Presidente da OAB Cacoal, Miguel Barros, é Enquadrado por Samuel Costa por Usar Pesquisa Suspensa pela Justiça Eleitoral em Evento Político

RONDONIA

Samuel Costa critica Miguel Barros, presidente da OAB/RO em Cacoal, por uso de pesquisa suspensa pela Justiça Eleitoral em evento político.

O pré-candidato a governador de Rondônia, Samuel Costa (PSB), denunciou o presidente da Subseção de Cacoal da OAB/RO, Miguel Barros, por suposto uso indevido de uma pesquisa eleitoral suspensa pela Justiça Eleitoral. A pesquisa, realizada pelo Instituto Veritá e registrada sob o número RO-02673/2026, seria utilizada para definir a ordem de apresentação das propostas dos pré-candidatos ao governo durante um evento político promovido pela ABRACAM em parceria com a OAB/RO em Cacoal.

O evento, que integra a 3ª Marcha dos Vereadores de Rondônia, prevê um espaço de 30 minutos para cada pré-candidato apresentar suas propostas. No entanto, a escolha dos participantes com base na pesquisa do Instituto Veritá, cuja divulgação foi suspensa por decisão liminar do Tribunal Regional Eleitoral de Rondônia (TRE-RO) devido a inconsistências documentais, gerou forte reação de Samuel Costa.
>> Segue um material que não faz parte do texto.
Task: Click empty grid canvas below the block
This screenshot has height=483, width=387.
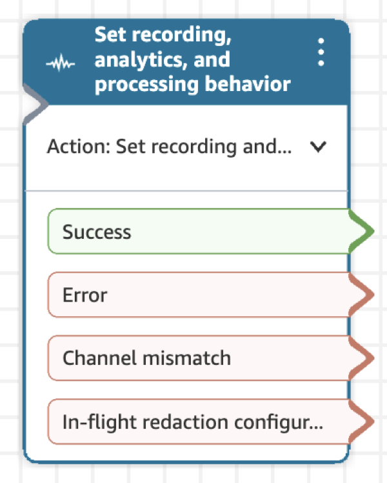Action: [x=194, y=474]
Segundo o pré-candidato, a decisão de Miguel Barros é arbitrária e incompatível com os princípios democráticos.

“A democracia não pode servir a interesses políticos. A OAB deve ser a casa da cidadania e da pluralidade de ideias, não um instrumento para favorecer determinados projetos de poder. Miguel Barros precisa explicar por que escolheu justamente uma pesquisa suspensa pela própria Justiça Eleitoral para definir quem pode ou não apresentar propostas à sociedade”, declarou Samuel Costa, conforme informações divulgadas. O pré-candidato anunciou que seu corpo jurídico já está tomando medidas junto ao TRE-RO para combater o que classificou como abusos e falta de transparência.

Medidas Jurídicas Contra Decisão Considerada Arbitrária

Samuel Costa afirmou categoricamente que seu corpo jurídico irá acionar o TRE-RO. O objetivo é impedir que decisões sem critérios objetivos e atos autoritários comprometam a igualdade de condições entre os pré-candidatos ao governo de Rondônia. Ele enfatizou que não aceitarão que regras sejam criadas unilateralmente para restringir a participação política e limitar o debate democrático, visto que isso enfraquece a democracia.
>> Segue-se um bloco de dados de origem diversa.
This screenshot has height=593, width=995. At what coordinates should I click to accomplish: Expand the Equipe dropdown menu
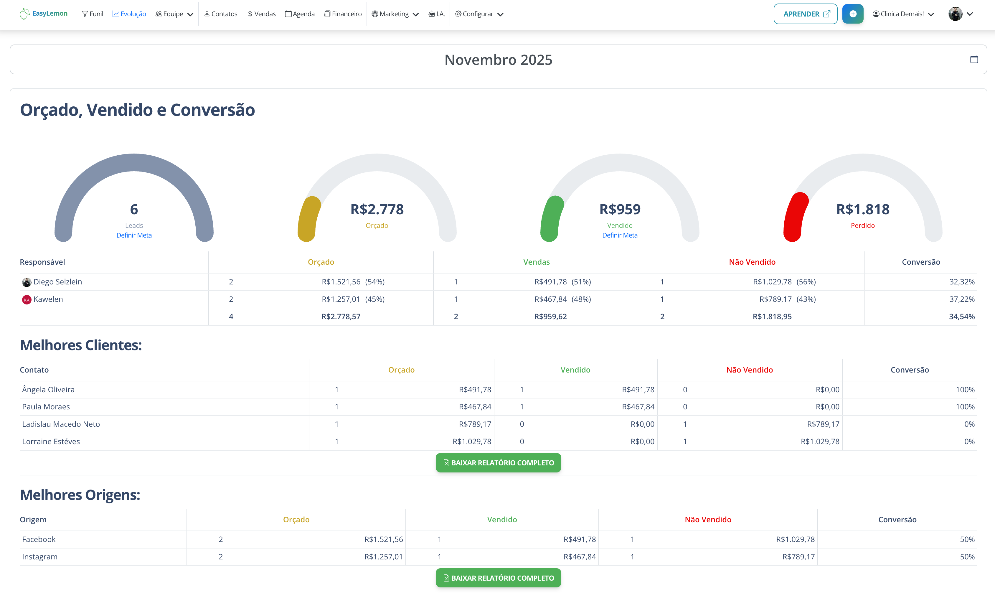pyautogui.click(x=174, y=14)
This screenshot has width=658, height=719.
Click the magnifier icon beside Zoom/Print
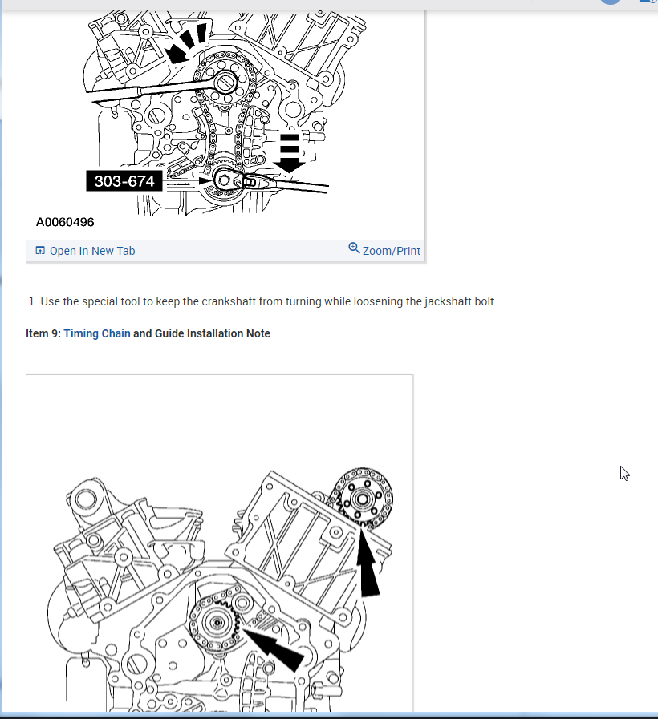[354, 248]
Críticas à Utilização de Pesquisa Suspensa pela Justiça

O pré-candidato foi enfático ao criticar a escolha de uma pesquisa suspensa pela própria Justiça Eleitoral como critério de seleção. Para ele, essa atitude subestima a inteligência dos rondonienses e demonstra uma aposta na ignorância da população. Samuel Costa ressaltou que quem tenta manipular o debate público com critérios questionáveis comete um grave erro, pois Rondônia não aceitará atalhos antidemocráticos. Ele classificou a ação como uma afronta aos princípios da impessoalidade e da transparência.

Ausência de Diálogo e Construção Consensual das Regras

Além disso, Samuel Costa criticou a forma como o processo foi conduzido pelo presidente da Subseção de Cacoal da OAB/RO, Miguel Barros. Segundo o pré-candidato, não houve qualquer reunião prévia com os pré-candidatos, partidos políticos ou seus representantes para discutir e deliberar coletivamente sobre os critérios de participação no evento. Essa ausência de diálogo, transparência e construção consensual das regras reforça a percepção de que a decisão foi tomada de forma unilateral e sem a devida cautela institucional, práticas que não condizem com a importância da OAB.

OAB Deve Ser Imparcial e Transparente no Debate Democrático

Samuel Costa reiterou que uma entidade da importância da OAB não pode estabelecer regras que impactam diretamente o processo democrático sem ouvir os interessados e sem apresentar critérios claros, públicos e previamente debatidos. Ele argumentou que decisões tomadas sem transparência geram questionamentos legítimos sobre sua razoabilidade e imparcialidade. A OAB não pode correr o risco de ser percebida como instrumento de interesses políticos ou eleitorais. A advocacia e a sociedade rondonienses esperam independência, equilíbrio e compromisso com a democracia, e não a reprodução de práticas de bastidores e interesses particulares.